Segment Start: Extracted material

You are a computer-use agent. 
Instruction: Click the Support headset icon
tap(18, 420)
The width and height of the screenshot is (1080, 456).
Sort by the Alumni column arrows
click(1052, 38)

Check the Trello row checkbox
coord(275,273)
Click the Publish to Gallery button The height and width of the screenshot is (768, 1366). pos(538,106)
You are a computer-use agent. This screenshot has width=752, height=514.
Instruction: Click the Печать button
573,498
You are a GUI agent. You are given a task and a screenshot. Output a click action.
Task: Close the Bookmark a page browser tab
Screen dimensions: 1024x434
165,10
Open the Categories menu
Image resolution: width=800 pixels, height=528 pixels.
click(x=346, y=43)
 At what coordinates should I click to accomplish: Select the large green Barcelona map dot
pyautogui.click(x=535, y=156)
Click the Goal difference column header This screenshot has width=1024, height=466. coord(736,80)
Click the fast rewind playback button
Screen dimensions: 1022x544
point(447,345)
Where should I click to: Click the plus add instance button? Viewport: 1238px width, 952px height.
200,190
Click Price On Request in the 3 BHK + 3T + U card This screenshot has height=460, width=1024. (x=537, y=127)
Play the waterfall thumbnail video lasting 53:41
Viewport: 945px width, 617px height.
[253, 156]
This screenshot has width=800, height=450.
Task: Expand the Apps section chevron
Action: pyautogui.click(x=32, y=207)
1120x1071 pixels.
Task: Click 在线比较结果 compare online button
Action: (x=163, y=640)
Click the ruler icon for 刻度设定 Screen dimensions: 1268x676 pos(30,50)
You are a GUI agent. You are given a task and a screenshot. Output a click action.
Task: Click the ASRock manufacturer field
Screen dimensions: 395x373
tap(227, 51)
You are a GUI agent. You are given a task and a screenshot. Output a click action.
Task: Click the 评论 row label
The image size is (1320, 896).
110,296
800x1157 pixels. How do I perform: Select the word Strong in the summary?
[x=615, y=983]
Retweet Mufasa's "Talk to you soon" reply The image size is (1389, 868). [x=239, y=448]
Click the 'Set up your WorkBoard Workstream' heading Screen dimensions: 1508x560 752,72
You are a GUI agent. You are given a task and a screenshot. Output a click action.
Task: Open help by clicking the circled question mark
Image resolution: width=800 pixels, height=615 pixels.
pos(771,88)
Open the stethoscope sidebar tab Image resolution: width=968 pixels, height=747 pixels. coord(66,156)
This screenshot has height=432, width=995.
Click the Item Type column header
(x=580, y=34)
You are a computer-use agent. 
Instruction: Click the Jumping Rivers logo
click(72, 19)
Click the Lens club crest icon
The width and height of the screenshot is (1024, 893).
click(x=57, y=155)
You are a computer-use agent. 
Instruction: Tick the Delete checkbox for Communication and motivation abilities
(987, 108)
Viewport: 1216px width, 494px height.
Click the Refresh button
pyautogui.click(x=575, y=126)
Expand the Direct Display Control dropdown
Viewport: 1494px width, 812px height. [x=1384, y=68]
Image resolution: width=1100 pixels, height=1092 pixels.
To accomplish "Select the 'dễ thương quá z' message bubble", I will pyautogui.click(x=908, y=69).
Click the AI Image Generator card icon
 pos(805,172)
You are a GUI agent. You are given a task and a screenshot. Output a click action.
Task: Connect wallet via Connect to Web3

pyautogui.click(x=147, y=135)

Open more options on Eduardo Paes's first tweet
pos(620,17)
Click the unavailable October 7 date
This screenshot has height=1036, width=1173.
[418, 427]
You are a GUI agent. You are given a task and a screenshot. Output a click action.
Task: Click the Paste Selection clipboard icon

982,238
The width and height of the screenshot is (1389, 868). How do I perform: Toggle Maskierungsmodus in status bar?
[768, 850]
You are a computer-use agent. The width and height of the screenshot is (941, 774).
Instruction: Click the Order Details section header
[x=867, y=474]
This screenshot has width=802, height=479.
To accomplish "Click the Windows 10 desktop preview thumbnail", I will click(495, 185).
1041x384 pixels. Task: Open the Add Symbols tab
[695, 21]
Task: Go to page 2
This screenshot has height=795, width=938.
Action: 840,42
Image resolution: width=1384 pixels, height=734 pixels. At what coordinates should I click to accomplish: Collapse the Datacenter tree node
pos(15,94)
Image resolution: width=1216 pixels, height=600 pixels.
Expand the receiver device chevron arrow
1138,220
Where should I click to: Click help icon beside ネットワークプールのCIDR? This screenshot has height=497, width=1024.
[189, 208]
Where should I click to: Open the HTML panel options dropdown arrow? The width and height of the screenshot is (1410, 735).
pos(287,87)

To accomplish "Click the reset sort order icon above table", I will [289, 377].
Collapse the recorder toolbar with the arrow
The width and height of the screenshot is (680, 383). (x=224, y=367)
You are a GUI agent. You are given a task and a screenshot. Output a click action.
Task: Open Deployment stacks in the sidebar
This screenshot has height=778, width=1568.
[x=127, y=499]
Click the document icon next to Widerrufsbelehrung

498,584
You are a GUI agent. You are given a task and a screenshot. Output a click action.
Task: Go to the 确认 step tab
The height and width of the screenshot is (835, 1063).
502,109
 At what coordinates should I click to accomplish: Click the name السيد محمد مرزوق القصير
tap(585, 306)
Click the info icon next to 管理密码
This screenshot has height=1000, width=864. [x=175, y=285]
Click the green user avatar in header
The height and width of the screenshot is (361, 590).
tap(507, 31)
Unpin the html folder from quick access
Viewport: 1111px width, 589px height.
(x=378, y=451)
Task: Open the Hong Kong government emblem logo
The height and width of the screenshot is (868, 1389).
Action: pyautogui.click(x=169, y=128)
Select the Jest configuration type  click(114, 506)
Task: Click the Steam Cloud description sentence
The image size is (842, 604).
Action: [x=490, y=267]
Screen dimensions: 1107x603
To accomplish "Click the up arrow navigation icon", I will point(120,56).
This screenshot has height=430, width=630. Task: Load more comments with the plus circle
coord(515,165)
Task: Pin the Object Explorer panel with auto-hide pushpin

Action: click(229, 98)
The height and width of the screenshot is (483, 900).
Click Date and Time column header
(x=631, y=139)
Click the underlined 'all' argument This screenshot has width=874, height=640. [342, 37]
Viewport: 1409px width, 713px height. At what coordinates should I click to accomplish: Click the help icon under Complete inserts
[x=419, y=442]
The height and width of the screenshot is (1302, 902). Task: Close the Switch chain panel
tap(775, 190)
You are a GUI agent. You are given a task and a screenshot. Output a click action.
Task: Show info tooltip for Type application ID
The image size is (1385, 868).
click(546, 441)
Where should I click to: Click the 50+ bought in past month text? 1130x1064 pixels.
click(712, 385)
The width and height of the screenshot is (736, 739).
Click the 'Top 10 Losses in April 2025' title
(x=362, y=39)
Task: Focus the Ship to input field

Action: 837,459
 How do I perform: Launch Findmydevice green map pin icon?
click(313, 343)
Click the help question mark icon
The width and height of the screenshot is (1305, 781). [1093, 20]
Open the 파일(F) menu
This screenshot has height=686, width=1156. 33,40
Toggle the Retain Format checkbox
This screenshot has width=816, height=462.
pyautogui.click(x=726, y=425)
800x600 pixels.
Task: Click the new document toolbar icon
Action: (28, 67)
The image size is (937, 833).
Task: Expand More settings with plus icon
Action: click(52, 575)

Segment End: Extracted material

### [About this task]
Whenever the word "will" appears in a line of the listing, copy out that line.

### [Answer to the exercise]
To accomplish "Select the 'dễ thương quá z' message bubble", I will pyautogui.click(x=908, y=69).
To accomplish "Click the Windows 10 desktop preview thumbnail", I will click(495, 185).
To accomplish "Click the reset sort order icon above table", I will [289, 377].
To accomplish "Click the up arrow navigation icon", I will point(120,56).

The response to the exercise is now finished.